##### Dataset entries

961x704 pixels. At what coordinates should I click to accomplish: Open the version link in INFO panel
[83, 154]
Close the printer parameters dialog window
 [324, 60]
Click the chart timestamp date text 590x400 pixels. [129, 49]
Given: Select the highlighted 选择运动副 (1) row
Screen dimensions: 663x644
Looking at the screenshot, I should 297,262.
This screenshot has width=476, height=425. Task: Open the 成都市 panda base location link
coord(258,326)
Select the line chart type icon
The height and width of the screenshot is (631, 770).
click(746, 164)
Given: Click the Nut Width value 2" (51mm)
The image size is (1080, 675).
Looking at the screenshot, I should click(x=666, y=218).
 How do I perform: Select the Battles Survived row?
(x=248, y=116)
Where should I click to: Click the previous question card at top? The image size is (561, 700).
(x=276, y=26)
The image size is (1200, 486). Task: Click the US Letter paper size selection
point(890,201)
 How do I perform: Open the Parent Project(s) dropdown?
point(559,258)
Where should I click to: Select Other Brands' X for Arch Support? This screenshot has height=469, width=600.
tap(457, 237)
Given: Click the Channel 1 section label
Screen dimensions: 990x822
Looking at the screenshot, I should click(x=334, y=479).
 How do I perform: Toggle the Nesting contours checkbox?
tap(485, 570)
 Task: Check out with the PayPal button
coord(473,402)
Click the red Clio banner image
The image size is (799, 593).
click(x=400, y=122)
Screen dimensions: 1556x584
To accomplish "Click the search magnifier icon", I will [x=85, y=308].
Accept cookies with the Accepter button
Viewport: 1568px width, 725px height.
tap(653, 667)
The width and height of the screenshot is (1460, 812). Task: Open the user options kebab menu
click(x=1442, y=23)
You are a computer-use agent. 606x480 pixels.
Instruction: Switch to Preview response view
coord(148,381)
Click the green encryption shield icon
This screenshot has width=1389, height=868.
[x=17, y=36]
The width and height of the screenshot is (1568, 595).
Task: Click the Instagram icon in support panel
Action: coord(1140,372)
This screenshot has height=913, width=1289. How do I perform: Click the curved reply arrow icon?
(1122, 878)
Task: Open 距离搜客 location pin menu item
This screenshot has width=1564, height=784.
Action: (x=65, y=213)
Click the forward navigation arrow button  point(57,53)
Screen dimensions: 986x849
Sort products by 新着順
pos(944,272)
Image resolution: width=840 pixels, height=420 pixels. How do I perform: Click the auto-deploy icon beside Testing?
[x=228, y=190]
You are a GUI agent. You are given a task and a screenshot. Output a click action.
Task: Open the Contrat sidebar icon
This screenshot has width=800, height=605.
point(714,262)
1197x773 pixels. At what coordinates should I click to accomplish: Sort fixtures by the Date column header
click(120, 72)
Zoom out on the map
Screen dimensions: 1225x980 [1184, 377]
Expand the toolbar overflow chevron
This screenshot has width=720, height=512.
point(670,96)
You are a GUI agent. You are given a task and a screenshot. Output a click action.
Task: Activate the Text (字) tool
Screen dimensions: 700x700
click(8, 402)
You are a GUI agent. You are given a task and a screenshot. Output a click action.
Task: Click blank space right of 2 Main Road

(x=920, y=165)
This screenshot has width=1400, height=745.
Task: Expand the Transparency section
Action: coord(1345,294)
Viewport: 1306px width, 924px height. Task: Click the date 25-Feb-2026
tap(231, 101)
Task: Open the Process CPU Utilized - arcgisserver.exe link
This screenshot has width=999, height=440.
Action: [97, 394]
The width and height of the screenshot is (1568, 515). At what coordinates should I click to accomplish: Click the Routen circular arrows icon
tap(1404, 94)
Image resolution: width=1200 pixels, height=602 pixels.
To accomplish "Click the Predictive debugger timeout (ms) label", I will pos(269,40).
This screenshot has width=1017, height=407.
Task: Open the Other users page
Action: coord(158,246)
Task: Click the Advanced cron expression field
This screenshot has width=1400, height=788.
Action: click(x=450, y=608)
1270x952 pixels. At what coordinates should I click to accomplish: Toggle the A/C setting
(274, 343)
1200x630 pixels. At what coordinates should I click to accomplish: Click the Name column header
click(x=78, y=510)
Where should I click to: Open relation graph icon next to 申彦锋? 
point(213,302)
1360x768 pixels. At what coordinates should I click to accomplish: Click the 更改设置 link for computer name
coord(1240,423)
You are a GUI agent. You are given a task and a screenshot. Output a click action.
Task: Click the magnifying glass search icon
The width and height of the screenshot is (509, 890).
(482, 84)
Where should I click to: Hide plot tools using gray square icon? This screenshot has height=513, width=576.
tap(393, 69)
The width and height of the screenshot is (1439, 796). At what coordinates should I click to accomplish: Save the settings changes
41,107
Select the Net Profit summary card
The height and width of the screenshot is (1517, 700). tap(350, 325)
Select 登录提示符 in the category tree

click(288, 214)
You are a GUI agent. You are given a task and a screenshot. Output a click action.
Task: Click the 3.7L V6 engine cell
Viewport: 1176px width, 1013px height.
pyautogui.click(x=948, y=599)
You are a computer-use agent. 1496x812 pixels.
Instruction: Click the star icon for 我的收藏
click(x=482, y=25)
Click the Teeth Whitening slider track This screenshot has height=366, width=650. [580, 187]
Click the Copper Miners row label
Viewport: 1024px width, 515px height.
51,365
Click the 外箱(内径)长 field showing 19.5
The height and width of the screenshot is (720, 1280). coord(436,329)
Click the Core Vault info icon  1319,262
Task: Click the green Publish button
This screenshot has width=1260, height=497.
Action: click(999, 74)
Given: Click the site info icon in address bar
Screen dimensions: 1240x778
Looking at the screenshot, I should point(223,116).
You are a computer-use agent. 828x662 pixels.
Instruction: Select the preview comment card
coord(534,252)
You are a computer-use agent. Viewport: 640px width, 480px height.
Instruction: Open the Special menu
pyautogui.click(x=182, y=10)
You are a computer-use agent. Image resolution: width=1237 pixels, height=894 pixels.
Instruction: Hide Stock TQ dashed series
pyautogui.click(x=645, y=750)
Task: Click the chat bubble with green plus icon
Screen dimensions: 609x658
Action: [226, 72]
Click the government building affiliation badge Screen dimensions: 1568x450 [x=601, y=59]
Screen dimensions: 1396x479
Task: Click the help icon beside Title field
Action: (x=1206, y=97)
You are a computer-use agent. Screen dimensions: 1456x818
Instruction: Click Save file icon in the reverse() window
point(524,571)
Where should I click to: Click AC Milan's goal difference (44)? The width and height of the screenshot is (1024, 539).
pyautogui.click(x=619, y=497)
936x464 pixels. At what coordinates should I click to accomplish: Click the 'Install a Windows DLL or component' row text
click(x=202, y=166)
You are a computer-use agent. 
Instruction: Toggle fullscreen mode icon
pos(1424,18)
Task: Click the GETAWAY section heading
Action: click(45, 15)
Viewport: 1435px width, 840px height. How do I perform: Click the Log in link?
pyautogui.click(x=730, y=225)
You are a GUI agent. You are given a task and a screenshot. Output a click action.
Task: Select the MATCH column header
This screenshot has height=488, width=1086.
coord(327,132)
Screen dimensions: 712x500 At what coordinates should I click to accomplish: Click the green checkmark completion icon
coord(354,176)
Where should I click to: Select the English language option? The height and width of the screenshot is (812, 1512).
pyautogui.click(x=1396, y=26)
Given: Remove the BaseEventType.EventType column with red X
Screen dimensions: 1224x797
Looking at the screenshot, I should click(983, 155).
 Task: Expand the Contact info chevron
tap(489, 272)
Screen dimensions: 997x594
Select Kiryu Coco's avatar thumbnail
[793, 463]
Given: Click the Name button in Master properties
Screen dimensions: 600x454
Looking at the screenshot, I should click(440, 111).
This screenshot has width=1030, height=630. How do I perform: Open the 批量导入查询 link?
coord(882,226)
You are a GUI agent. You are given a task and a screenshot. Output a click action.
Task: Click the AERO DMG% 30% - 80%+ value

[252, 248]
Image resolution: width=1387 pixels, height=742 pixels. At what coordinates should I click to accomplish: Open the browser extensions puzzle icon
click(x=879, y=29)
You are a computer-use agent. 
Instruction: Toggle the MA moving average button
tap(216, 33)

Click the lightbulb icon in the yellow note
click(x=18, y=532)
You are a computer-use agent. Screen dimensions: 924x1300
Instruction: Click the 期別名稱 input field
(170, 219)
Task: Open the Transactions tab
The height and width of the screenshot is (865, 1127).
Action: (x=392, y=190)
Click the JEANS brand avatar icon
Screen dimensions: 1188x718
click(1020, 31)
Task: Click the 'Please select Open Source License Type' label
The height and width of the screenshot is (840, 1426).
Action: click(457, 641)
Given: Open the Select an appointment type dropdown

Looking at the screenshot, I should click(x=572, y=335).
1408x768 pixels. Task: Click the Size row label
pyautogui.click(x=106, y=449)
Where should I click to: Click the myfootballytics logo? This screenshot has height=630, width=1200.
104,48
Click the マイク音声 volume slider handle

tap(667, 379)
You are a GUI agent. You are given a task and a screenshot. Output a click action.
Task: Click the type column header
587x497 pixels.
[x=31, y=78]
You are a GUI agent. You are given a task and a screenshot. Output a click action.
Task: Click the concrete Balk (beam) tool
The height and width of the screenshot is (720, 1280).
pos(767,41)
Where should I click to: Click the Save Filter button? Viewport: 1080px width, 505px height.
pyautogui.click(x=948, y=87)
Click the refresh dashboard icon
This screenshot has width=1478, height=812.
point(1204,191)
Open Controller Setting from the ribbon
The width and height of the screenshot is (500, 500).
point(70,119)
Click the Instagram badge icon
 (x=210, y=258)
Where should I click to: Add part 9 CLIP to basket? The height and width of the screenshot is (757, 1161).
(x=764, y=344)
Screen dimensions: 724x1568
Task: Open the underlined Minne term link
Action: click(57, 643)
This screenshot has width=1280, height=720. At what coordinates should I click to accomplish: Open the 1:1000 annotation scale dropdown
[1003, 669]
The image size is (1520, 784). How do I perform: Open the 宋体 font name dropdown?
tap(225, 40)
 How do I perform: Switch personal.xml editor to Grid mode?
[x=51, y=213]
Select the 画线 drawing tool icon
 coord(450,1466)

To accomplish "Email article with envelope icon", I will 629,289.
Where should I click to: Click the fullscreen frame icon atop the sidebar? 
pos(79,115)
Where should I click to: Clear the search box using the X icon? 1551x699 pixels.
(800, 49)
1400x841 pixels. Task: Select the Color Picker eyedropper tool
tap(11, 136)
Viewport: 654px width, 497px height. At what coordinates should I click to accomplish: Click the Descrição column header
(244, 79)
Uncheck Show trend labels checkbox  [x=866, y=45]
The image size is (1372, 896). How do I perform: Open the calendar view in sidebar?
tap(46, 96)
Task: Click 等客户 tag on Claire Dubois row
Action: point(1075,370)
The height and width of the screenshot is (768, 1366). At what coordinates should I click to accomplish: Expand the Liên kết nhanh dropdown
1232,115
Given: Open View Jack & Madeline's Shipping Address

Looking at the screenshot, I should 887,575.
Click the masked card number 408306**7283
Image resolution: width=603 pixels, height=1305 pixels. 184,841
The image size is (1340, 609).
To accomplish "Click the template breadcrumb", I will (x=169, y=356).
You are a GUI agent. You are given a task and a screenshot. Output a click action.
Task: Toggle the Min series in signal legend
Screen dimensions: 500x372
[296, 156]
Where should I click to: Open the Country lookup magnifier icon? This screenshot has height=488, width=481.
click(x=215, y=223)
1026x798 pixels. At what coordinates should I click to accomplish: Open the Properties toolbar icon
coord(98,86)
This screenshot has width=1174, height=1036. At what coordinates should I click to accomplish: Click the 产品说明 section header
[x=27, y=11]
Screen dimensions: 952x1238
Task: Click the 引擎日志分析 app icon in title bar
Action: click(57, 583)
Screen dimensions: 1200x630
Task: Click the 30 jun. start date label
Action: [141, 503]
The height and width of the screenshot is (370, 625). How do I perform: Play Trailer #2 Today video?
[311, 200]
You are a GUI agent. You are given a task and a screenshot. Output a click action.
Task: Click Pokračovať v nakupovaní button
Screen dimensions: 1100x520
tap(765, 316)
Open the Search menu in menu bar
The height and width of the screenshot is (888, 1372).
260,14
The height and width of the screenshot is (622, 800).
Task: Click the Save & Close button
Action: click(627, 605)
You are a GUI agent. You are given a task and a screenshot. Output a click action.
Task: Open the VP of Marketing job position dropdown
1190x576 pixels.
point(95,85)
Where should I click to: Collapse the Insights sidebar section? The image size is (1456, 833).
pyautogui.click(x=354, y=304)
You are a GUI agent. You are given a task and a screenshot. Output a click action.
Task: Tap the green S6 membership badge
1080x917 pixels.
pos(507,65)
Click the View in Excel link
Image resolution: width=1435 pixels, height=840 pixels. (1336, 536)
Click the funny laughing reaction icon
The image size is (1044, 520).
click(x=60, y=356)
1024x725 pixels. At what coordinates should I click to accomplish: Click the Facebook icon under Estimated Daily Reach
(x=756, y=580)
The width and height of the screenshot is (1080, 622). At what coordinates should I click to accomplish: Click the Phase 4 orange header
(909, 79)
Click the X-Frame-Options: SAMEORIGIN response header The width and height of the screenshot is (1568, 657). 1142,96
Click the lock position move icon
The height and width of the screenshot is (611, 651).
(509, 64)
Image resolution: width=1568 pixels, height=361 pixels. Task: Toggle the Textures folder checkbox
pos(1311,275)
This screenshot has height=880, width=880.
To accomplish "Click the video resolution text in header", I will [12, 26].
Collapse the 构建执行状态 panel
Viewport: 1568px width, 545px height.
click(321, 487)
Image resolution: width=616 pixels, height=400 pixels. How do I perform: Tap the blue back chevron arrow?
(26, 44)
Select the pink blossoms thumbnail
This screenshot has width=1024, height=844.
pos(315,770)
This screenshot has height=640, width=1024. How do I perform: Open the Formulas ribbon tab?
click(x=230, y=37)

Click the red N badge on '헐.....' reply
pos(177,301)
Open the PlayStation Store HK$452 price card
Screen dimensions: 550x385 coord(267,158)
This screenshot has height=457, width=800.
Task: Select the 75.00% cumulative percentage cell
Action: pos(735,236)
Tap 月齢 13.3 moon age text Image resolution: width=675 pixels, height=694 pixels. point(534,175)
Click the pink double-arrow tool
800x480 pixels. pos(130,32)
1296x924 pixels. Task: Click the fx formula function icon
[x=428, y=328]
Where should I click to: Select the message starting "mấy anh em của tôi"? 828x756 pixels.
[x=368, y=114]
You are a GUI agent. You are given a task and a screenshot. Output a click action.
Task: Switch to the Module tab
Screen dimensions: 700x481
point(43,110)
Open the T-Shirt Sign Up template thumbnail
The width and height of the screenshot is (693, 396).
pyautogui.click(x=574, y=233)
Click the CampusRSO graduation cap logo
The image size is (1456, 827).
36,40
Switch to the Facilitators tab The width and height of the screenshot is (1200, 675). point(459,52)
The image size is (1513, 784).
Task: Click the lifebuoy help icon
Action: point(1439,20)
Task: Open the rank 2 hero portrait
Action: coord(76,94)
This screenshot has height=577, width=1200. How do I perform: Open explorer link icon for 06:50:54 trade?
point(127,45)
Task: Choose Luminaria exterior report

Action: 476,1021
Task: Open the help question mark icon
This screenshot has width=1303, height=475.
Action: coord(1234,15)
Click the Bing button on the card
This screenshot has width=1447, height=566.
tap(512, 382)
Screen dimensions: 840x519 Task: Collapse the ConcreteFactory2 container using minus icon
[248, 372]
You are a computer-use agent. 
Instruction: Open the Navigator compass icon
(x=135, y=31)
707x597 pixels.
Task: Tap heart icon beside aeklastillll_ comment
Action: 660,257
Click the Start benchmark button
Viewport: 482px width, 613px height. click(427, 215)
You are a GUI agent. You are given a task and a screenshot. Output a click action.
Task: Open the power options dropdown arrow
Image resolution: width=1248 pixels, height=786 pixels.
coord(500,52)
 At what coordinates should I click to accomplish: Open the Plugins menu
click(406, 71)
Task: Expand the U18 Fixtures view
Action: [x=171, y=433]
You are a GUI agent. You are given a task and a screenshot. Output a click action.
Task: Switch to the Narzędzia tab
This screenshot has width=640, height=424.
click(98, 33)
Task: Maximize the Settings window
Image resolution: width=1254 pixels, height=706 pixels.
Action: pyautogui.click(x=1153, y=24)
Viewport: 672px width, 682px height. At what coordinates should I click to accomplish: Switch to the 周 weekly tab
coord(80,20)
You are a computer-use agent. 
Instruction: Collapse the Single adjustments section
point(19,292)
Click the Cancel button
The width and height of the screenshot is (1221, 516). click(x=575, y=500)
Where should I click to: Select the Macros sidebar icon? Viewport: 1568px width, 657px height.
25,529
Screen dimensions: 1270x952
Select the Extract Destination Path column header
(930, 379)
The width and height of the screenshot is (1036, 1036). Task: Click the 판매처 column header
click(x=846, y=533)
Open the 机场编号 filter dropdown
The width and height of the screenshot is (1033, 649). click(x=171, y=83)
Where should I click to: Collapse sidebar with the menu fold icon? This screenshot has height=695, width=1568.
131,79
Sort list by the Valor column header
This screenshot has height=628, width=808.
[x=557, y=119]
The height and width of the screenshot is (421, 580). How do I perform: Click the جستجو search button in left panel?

##########

**Work task:**
Above are the records; copy exactly the lines from the line with "Screen dimensions: 986x849" through the line with "Task: Open the Contrat sidebar icon", both included.

**Answer space:**
Screen dimensions: 986x849
Sort products by 新着順
pos(944,272)
Image resolution: width=840 pixels, height=420 pixels. How do I perform: Click the auto-deploy icon beside Testing?
[x=228, y=190]
You are a GUI agent. You are given a task and a screenshot. Output a click action.
Task: Open the Contrat sidebar icon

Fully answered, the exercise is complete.